--- START OF Document text ---
THE RATIONALE OF VERSE.*

BY EDGAR A. POE.

The word “Verse” is here used not in its strict or primitive sense, but as the term most convenient for expressing generally and without pedantry all that is involved in the consideration of rhythm, rhyme, metre, and versification.

There is, perhaps, no topic in polite literature which has been more pertinaciously discussed, and there is certainly not one about which so much inaccuracy, confusion, misconception, misrepresentation, mystification, and downright ignorance on all sides, can be fairly said to exist. Were the topic really difficult, or did it lie, even, in the cloudland of metaphysics, where the doubt-vapors may be made to assume any and every shape at the will or at the fancy of the gazer, we should have less reason to wonder at all this contradiction and perplexity; but in fact the subject is exceedingly simple; one tenth of it, possibly, may be called ethical; nine tenths, however, appertain to the mathematics; and the whole is included within the limits of the commonest common sense.

“But, if this is the case, how”, it will be asked, “can so much misunderstanding have arisen? Is it conceivable that a thousand profound scholars, investigating so very simple a matter for centuries, have not been able to place it in the fullest light, at least, of which it is susceptible?” These queries, I confess, are not easily answered: — at all events a satisfactory reply to them might cost more trouble than would, if properly considered, the whole vexata quæstio to which they have reference. Nevertheless, there is little difficulty or danger in suggesting that the “thousand profound scholars” may have failed,

[page 2, Leavitt fragment:]  

first because they were scholars, secondly because they were profound, and thirdly because they were a thousand — the impotency of the scholarship and profundity having been thus multiplied a thousand fold. I am serious in these suggestions; for, first again, there is something in “scholarship” which seduces us into blind worship of Bacon's Idol of the Theatre — into irrational deference to antiquity; secondly, the proper “profundity” is rarely profound — it is the nature of Truth in general, as of some ores in particular, to be richest when most superficial; thirdly, the clearest subject may be overclouded by mere superabundance of talk. In chemistry, the best way of separating two bodies is to add a third; in speculation, fact often agrees with fact and argument with argument, until an additional well-meaning fact or argument sets every thing by the ears. In one case out of a hundred a point is excessively discussed because it is obscure; in the ninety-nine remaining it is obscure because excessively discussed. When a topic is thus circumstanced, the readiest mode of investigating it is to forget that any previous investigation has been attempted.
--- END OF Document text ---
--- START OF Stored records ---
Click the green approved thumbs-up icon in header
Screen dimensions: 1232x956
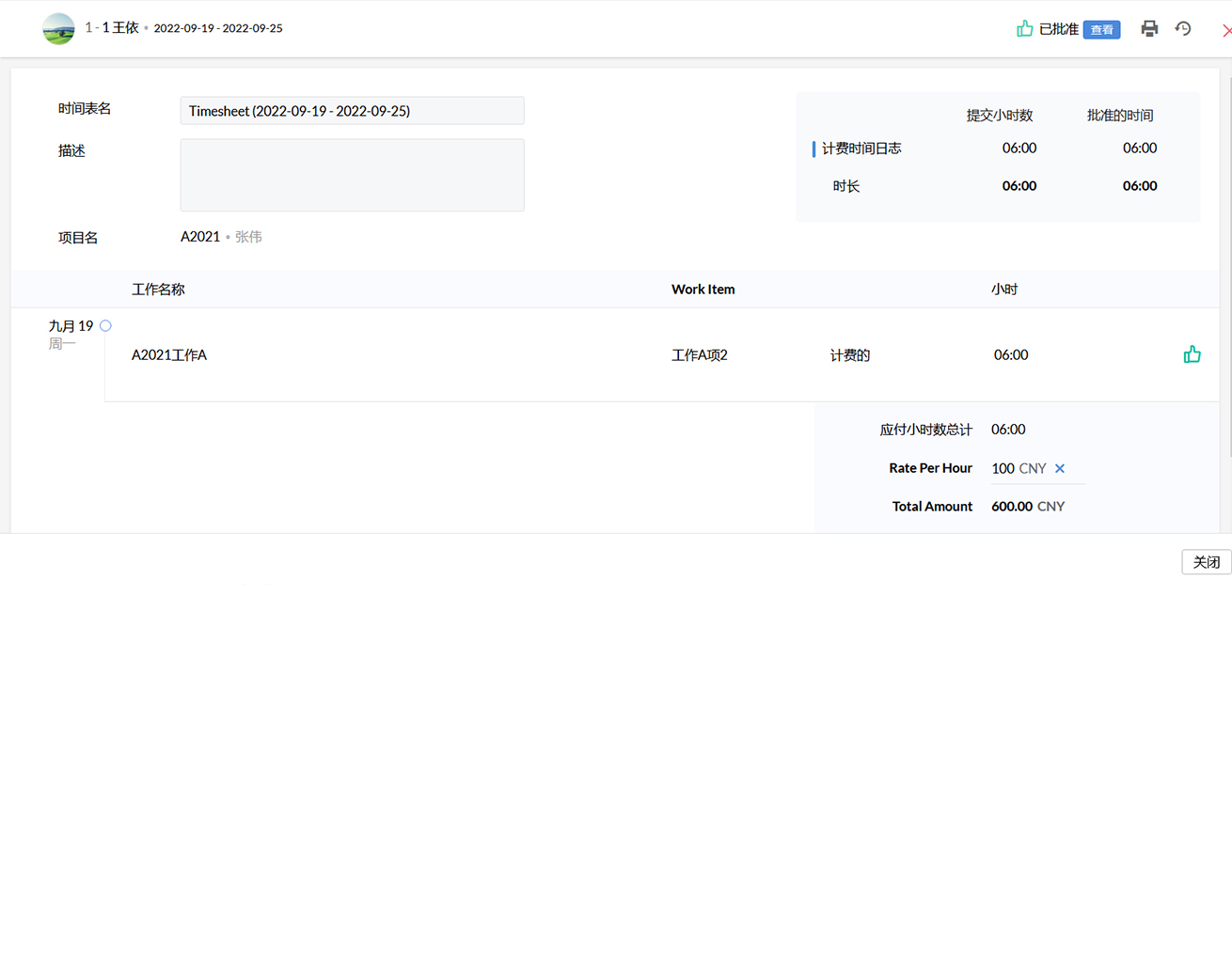point(1024,29)
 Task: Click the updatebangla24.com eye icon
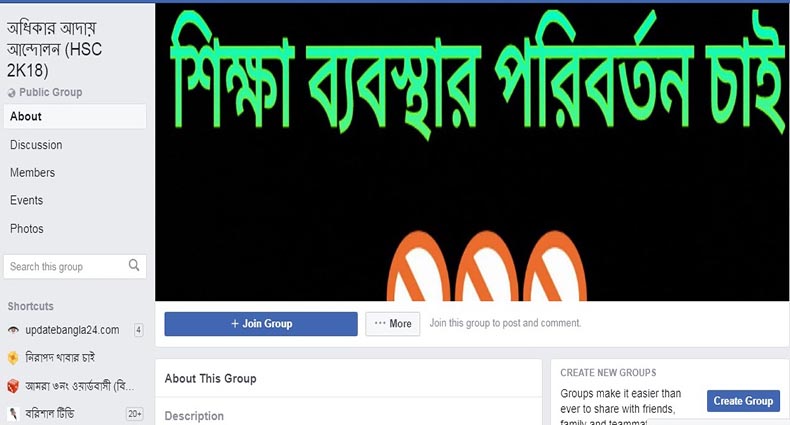coord(13,330)
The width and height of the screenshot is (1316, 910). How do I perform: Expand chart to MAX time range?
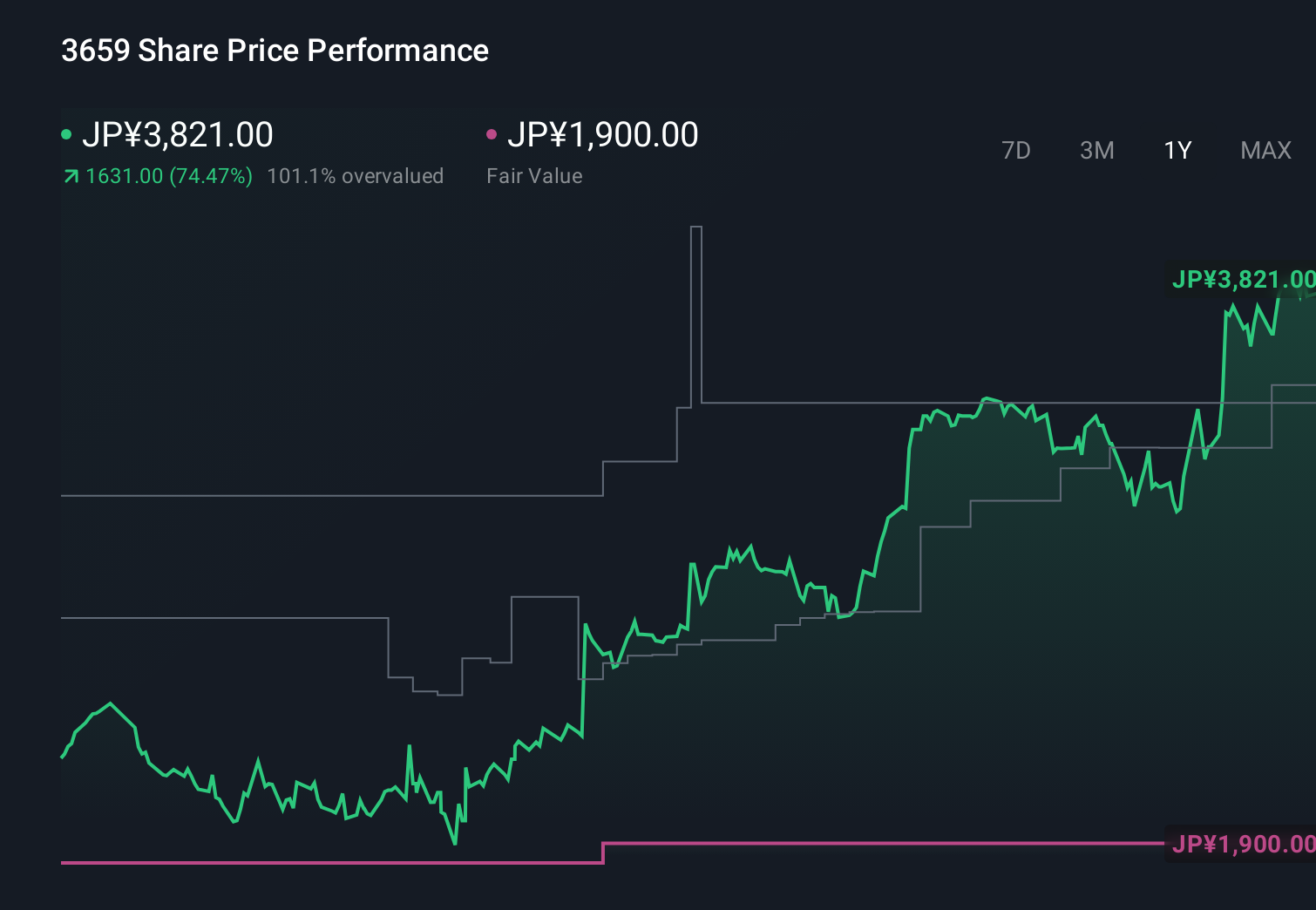1265,150
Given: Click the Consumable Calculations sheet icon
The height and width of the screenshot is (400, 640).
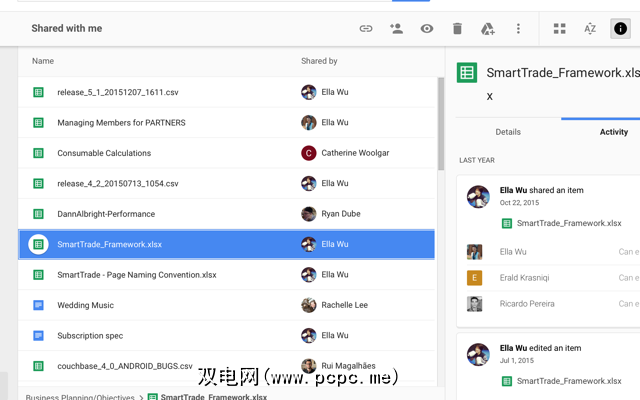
--- END OF Stored records ---
## Stated goal
In the essay on verse, which failings does the author say exist "on all sides" about the topic? List each one. You can set the material aside; it isn't used here.

## Written solution
- inaccuracy
- confusion
- misconception
- misrepresentation
- mystification
- downright ignorance